【Academic Seminar】The Applications of Empirical Process in the Uncertainty Quantification Driven by PDE Problems with Observational Data
Topic: The Applications of Empirical Process in the Uncertainty Quantification Driven by PDE Problems with Observational Data
Time & Date: 10:30 - 11:30 am, Wednesday, April 21, 2021
Venue: Room 101, Zhi Xin Building
Speaker: Prof. Wenlong ZHANG, Southern University of Science and Technology, Department of Mathematics
Zoom Meeting ID: 559 916 3678 (Passcode: 962062)
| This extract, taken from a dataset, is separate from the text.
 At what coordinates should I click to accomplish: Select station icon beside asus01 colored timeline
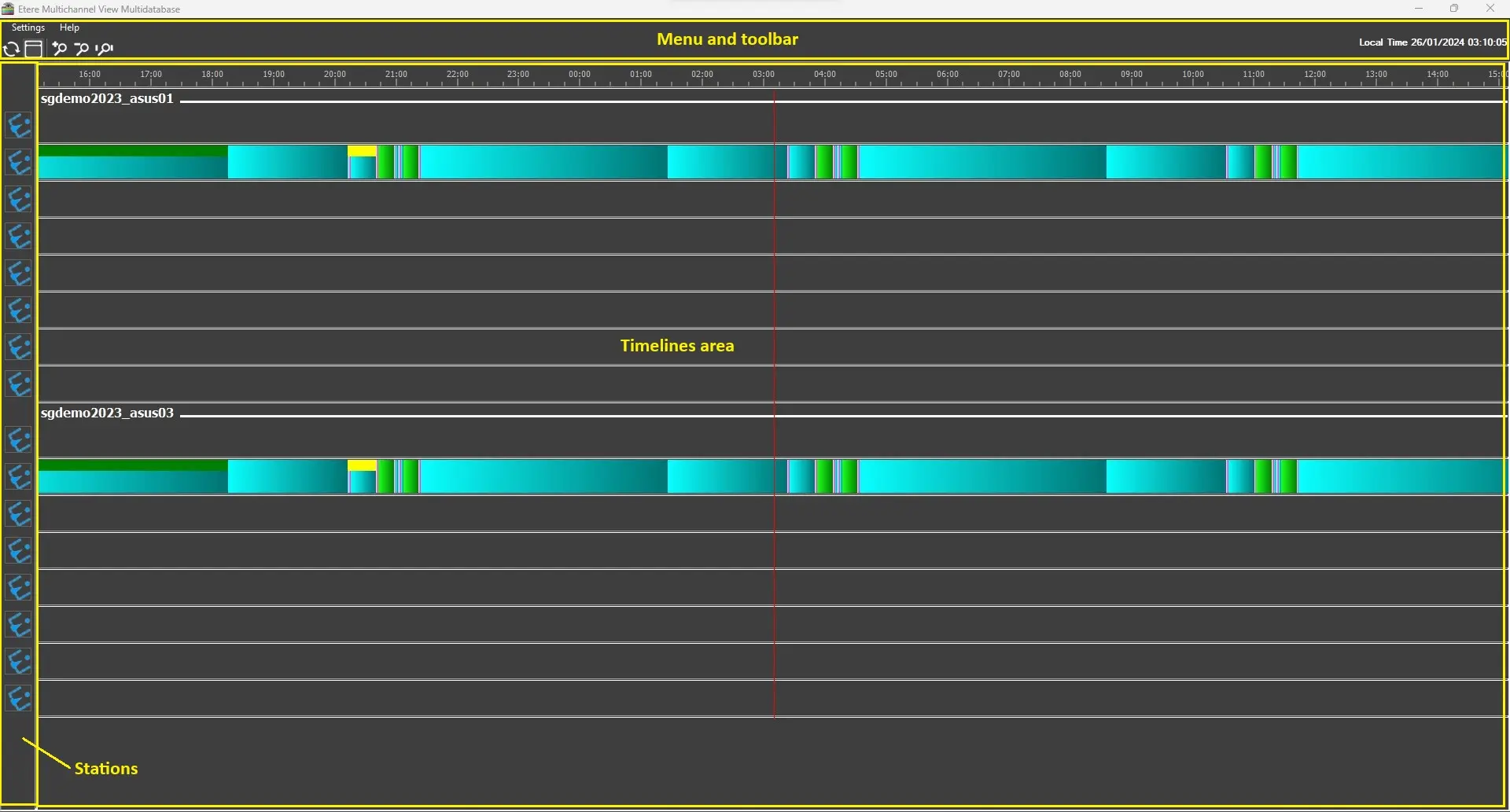[x=19, y=162]
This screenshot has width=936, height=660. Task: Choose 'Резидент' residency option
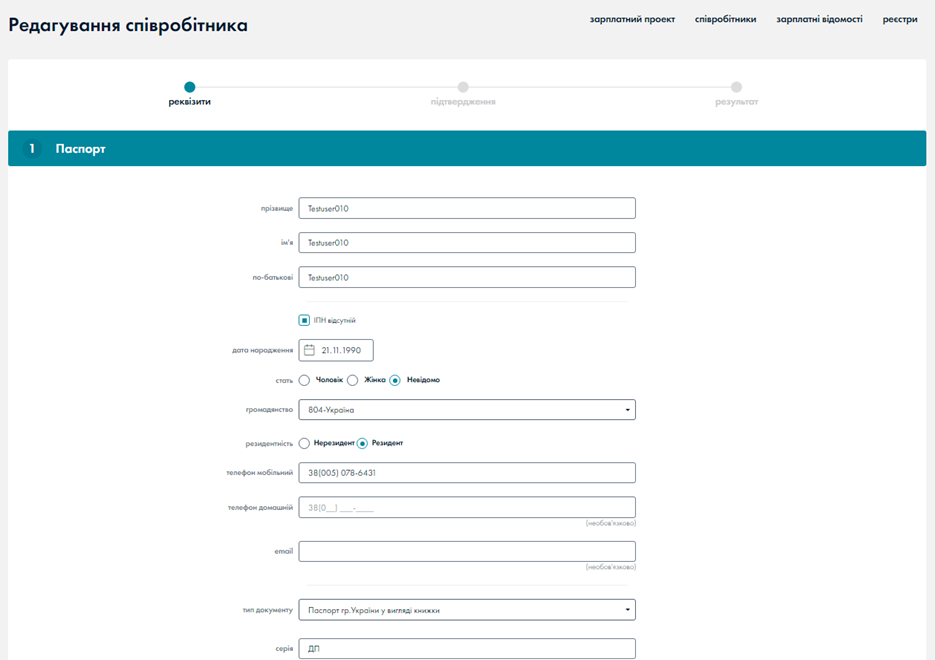click(x=362, y=443)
For many real applications, the data needed for computation is mixed by random noise or random field, this is the so called uncertainty quantification(UQ). In this talk, I will show some new research in the uncertainty quantification driven by PDE problems including theory and numerical examples. The observational data in practice is always blurred by some noise, e.g. natural noise, the error of the measurements and the error of the model itself. For years, it's a challenge to recover the true information from noisy data in many fields. In this talk I will give new analytical tools to estimate the stochastic convergence in some problems driven by PDE using regularization method. It provides the optimal parameter choices in the models and the stochastic error estimates are given therein. Several applications will be shown in this talk.
Zhang Wenlong, got PHD from Ecole Normale Superieure, Paris and now is an assistant professor in SUSTech. His research interests include inverse problems, uncertainty quantification, numerical analysis, he has published several papers on journals Siam and inverse problems.